> **Required action**
Beginning with the line that includes "Viewport: 987px width, 557px height." and ending with the last line of the listing below, write out each line exactly, with no other output.

> **Supplied material**
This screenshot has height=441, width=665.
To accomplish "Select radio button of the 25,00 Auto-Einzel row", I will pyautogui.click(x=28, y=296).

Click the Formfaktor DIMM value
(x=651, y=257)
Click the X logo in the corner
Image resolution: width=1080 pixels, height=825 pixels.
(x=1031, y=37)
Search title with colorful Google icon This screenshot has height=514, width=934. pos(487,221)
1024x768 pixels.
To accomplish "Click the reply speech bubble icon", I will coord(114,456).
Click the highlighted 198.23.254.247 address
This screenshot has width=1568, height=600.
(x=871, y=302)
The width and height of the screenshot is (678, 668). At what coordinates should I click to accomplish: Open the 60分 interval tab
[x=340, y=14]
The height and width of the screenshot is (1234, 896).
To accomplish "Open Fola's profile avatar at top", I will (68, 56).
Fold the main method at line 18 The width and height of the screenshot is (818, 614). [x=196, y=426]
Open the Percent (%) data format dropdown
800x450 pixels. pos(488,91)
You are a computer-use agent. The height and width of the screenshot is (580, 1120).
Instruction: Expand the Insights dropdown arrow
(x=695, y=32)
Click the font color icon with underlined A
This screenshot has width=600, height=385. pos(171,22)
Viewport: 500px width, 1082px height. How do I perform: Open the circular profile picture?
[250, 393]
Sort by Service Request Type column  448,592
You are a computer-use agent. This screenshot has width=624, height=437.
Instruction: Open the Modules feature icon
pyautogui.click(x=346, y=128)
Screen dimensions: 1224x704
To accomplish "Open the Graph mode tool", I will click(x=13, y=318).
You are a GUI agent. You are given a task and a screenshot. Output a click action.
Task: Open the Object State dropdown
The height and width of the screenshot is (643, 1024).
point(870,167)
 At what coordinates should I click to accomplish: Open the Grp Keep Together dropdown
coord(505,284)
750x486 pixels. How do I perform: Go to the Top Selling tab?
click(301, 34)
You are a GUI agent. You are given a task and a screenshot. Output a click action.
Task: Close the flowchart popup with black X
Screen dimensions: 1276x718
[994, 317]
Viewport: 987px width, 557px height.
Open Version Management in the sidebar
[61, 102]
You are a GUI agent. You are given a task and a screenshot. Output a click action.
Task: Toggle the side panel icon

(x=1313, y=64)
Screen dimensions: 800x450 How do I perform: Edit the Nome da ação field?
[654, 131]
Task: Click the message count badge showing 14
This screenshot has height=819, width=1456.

> **Response**
Viewport: 987px width, 557px height.
Open Version Management in the sidebar
[61, 102]
You are a GUI agent. You are given a task and a screenshot. Output a click action.
Task: Toggle the side panel icon

(x=1313, y=64)
Screen dimensions: 800x450 How do I perform: Edit the Nome da ação field?
[654, 131]
Task: Click the message count badge showing 14
This screenshot has height=819, width=1456.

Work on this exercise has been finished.